As a kid, my parents had me playing piano. I think that I actually could read music before I could read books! I was playing piano at the age of like 3 or 4? All classical. By the time I was 6, I was going to summer camp at Interlochen (which is a really amazing music school that also has summer camps definitely look it up). That's where I learned discipline. They had tons of little cabins with enough room for a piano and everyday you'd have at least 4 hours of practice in those cabins. Running scales, playing songs over and over. Super fun for a kid! They also had a situation where you came for your main instrument but wanted you to learn other instruments while you were there. During my summers there, I learned how to play the flute, piccolo, oboe, clarinet and of course, how to sing. Looking back on it, it's kinda like that movie "Whiplash" but with little kids. I didn't get intoplayig rock and roll until my 20's. My friend Steve Shaw, who was in the first incarnation of the Detroit Cobras asked if I had ever considered playing bass. I got a 64 Fender musicmaster bass and sat down with another friend of mine, Steve Nawara (who also coincidentally had gone to Interlochen as a child) and we had one bass lesson, where he thought me how to play with my fingers, not a pick. From there, I started listening to James Jamerson (bass player for Motown) and really wanted to play like him. At that point, his bass lines were way too hard so I tried to play along with other songs. The first song I mastered on bass was "Green Onions" by Booker T and the MGs.

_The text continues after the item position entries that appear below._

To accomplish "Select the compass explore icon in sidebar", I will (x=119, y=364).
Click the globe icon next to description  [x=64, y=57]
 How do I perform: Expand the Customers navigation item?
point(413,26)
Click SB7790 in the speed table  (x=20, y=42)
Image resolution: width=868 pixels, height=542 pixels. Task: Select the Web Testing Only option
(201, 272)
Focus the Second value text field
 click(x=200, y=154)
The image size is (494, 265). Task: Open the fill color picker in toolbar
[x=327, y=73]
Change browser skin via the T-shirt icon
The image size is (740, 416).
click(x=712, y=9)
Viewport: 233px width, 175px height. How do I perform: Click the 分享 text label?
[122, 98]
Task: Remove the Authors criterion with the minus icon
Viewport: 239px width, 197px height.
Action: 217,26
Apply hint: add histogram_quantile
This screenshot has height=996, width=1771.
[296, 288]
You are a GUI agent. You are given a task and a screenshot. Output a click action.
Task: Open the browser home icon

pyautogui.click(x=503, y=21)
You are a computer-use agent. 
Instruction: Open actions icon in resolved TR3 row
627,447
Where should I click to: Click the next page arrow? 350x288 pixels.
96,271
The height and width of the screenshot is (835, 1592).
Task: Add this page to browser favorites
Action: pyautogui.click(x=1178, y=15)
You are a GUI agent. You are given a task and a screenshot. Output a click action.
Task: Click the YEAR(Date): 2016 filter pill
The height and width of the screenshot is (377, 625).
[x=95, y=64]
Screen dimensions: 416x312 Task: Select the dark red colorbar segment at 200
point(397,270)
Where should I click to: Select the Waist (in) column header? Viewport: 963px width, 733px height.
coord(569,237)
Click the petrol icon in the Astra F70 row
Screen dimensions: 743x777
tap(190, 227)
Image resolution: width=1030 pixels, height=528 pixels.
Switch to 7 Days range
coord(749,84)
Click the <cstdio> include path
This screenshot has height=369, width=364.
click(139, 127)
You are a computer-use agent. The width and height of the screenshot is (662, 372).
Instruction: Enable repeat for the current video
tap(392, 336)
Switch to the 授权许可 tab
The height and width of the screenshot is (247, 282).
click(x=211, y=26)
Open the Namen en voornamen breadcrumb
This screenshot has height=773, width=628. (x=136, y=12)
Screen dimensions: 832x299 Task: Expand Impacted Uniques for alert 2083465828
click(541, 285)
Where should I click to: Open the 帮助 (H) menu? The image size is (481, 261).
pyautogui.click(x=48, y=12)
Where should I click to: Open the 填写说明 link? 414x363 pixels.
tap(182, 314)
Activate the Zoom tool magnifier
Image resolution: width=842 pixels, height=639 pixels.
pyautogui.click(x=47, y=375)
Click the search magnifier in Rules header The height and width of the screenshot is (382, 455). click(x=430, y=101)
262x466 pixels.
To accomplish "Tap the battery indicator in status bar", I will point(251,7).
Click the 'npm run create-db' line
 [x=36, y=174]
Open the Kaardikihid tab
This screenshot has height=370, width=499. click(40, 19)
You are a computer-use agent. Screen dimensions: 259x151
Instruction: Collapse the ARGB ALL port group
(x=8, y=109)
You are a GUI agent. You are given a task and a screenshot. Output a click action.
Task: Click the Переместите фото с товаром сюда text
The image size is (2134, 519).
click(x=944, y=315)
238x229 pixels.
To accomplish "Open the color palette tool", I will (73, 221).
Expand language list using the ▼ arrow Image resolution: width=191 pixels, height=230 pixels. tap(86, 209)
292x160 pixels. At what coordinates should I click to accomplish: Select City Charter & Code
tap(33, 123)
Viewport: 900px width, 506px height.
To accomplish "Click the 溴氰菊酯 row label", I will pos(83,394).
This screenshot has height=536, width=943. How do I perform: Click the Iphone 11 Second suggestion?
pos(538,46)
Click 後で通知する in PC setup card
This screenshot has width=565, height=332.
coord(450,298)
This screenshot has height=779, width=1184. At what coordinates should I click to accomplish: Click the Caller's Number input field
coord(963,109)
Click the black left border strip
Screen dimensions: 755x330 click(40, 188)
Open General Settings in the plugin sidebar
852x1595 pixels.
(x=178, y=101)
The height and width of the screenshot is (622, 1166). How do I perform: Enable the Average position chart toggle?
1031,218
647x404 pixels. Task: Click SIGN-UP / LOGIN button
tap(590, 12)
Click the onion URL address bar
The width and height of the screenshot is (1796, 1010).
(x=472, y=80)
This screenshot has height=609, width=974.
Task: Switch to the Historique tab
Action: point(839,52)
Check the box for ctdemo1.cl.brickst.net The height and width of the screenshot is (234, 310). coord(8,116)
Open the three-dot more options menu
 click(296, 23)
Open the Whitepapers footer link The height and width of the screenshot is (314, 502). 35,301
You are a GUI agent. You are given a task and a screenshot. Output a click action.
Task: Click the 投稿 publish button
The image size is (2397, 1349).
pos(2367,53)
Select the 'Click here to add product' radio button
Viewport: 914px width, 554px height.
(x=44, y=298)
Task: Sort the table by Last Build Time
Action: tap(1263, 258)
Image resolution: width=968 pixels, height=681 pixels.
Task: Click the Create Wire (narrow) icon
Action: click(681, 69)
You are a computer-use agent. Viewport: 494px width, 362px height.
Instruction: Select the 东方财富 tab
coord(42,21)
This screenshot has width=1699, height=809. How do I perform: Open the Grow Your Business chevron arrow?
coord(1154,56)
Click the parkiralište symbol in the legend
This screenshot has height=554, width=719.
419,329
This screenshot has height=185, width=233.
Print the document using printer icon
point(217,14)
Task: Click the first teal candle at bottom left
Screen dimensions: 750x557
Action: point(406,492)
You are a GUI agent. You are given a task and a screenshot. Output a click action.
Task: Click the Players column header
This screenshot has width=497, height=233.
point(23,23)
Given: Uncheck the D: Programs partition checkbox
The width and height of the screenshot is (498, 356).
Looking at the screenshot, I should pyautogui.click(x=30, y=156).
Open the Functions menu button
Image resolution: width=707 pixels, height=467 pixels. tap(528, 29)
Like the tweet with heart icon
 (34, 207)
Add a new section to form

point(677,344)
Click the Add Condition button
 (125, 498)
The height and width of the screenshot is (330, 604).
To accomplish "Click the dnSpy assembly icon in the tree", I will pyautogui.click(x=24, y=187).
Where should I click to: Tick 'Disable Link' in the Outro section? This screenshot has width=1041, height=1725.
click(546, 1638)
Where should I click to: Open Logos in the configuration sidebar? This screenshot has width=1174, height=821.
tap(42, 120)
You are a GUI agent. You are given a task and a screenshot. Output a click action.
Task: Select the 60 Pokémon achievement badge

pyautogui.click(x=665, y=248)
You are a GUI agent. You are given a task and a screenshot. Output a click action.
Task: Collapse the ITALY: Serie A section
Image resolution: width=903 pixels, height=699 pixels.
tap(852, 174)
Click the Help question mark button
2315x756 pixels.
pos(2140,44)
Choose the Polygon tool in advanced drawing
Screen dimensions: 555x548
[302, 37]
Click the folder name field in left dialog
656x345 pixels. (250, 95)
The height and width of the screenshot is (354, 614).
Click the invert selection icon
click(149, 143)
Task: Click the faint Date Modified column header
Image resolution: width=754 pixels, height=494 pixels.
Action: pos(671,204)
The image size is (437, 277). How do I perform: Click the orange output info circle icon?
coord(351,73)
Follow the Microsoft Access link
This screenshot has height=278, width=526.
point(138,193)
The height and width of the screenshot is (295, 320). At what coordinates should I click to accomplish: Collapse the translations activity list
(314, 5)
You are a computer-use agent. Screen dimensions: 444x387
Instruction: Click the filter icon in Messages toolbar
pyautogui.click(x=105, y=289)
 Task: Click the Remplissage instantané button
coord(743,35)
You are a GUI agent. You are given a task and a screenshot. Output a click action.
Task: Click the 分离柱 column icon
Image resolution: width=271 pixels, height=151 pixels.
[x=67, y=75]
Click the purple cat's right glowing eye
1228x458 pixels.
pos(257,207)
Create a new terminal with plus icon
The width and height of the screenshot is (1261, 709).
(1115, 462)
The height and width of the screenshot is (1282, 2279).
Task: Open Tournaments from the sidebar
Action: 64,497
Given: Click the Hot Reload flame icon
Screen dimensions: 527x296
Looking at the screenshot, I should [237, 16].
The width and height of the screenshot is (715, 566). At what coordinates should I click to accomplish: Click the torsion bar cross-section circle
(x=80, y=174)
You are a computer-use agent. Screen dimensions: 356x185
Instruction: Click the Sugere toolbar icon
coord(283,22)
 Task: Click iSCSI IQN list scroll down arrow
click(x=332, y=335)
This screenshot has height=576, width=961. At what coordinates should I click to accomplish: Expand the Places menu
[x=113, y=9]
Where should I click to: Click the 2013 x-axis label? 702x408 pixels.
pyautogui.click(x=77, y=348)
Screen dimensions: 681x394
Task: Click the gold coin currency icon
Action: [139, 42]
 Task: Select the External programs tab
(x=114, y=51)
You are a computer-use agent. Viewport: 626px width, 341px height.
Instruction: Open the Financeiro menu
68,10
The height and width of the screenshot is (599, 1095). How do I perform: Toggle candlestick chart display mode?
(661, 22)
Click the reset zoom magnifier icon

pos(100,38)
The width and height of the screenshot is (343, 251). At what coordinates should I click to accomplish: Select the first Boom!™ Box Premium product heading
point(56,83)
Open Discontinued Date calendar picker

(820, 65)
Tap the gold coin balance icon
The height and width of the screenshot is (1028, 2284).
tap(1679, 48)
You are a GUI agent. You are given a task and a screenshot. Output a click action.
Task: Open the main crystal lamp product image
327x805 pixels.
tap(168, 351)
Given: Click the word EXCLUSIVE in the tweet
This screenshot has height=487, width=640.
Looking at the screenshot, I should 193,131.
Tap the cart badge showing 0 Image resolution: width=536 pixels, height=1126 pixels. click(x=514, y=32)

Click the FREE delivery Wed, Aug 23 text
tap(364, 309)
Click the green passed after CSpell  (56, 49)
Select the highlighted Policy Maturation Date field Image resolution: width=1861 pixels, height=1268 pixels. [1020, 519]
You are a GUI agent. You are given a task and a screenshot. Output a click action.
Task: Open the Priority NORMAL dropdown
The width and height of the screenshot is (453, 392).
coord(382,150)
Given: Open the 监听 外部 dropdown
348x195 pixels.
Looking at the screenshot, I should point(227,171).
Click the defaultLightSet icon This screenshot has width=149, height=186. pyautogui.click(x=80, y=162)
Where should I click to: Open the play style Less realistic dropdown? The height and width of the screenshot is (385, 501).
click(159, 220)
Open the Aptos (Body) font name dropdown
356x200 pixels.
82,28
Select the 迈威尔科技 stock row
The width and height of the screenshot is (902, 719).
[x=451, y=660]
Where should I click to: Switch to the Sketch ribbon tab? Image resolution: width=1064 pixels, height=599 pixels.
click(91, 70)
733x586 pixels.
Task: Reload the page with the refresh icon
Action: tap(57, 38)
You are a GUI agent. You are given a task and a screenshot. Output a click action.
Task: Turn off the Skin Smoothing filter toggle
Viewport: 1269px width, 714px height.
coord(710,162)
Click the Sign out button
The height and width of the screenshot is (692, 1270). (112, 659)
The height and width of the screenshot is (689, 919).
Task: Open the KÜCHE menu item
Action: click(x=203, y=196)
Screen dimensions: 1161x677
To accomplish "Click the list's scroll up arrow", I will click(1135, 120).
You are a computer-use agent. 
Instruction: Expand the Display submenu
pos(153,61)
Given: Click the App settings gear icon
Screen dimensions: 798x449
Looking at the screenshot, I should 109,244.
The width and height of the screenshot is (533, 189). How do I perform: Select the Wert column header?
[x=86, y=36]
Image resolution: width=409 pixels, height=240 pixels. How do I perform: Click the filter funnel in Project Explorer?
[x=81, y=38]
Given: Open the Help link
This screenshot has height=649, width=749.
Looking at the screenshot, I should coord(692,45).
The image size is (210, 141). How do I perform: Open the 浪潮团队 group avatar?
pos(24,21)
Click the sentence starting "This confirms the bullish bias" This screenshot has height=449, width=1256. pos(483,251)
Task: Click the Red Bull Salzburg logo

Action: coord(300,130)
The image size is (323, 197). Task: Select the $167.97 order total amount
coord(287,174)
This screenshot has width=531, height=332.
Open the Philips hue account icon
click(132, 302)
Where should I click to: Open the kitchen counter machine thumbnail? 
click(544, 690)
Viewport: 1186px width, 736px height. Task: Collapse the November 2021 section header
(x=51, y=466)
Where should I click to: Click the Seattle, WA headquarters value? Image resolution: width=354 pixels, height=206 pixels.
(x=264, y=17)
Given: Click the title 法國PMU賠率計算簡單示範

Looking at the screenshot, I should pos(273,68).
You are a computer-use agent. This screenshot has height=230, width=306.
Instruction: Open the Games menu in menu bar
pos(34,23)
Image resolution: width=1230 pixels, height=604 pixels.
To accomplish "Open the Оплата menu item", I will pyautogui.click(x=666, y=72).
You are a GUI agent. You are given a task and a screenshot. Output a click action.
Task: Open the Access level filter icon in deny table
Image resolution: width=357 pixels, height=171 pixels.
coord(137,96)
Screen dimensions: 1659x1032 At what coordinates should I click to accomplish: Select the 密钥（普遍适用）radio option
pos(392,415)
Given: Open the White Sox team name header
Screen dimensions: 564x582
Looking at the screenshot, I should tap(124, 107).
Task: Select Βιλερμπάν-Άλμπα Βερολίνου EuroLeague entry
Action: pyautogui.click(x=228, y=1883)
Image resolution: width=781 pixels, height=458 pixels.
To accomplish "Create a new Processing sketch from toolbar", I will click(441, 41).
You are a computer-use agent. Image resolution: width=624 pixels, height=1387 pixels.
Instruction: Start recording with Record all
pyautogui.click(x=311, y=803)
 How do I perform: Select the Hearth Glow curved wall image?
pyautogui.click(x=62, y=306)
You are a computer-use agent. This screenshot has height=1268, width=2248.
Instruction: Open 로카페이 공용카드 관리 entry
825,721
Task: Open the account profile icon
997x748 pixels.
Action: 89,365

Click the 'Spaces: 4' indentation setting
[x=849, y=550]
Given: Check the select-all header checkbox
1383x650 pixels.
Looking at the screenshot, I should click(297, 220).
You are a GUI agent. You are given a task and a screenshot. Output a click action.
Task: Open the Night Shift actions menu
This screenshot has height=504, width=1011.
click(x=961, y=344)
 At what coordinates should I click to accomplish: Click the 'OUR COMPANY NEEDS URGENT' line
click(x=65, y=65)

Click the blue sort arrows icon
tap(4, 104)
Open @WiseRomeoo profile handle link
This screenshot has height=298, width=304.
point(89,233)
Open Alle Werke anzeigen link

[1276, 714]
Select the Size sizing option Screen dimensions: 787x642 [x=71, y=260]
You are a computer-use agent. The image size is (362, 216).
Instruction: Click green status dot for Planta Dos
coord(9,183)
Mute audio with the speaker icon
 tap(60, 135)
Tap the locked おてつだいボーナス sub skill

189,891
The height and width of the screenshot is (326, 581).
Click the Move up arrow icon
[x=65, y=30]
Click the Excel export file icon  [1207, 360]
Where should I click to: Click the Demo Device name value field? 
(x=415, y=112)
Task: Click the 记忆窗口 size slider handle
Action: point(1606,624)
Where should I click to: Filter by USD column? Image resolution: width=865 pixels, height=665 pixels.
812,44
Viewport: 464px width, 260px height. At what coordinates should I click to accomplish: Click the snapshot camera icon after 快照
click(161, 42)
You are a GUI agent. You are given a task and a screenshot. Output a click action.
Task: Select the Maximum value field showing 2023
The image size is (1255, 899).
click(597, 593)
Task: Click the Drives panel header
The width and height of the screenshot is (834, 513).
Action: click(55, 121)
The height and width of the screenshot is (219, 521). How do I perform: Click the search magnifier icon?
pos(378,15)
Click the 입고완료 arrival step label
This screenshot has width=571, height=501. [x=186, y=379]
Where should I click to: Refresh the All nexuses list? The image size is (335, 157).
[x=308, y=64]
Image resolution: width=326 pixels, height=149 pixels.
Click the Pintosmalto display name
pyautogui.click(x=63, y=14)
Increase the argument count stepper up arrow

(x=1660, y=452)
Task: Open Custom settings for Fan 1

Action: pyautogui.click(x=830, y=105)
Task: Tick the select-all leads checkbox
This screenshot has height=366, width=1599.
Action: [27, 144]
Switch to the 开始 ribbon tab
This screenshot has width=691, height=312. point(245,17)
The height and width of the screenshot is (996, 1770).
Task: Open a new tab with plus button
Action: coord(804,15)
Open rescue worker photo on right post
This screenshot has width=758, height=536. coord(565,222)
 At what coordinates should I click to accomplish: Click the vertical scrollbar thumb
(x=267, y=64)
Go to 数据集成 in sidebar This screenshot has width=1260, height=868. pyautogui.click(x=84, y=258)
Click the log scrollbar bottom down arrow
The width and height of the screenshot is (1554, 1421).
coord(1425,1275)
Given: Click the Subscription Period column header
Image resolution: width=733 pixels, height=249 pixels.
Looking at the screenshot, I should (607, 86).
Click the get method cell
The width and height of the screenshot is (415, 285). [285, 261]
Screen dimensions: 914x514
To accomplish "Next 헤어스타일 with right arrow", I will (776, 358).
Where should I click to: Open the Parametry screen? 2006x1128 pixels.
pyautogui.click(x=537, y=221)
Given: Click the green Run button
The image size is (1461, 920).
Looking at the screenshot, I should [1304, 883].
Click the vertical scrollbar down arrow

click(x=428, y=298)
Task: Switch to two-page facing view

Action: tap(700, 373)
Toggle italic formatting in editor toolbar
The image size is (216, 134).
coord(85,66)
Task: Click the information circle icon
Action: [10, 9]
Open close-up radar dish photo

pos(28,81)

Who are your inspirations or influences?
Definitely bass wise my hero is James Jamerson. He was the GOAT when it comes to bass players. As I moved from the bass to the baritone guitar, it became less of influences as people and more of influences of sounds. I LOVE the old 60's fuzz sound and I've been lucky enough to find pedals that are either from that era or do a good job recreating that sound. I'm very inspired by the Detroit music scene, going way back and also my contemporaries. I feel so lucky to have grown up in a city with such a rich history, from the blues, R&B, rock &roll, punk, techno, hip hop...
What advice would you offer aspiring performers?
I guess just believe in yourself. Get a lawyer so if and when the time comes that you start getting popular, you will have control over your music. That's so important. I didn't really know anything about that when I was starting Ko & the Knockouts and there's plenty of deals that we definitely got the short end of the stick.
How do you set yourselves apart from other bands or singers?
That's really tough for me to answer. I feel like I got into the Rock&Roll game so much later than alot of other people. I never really envisioned myself as being a lead singer but Long Gone John from Sympathy for the Record Industry and later Little Steven had real faith in me when I didn't. Eddie Baranek (guitarist and co-songwriter for Ko & the Knockouts) was such a huge influence. When we did that album, he was so young, and younger than me. But we sat down and just churned out songs. It was like it was meant to be. He really helped with my self confidence and I'll always love him for that.
Any new gigs or albums in the future?
You'll just have to wait and see! I've taken such a long break from Ko & the Knockouts to play with the Dirtbombs and I've got some side projects brewing. I'm hoping to get back to it sooner than later.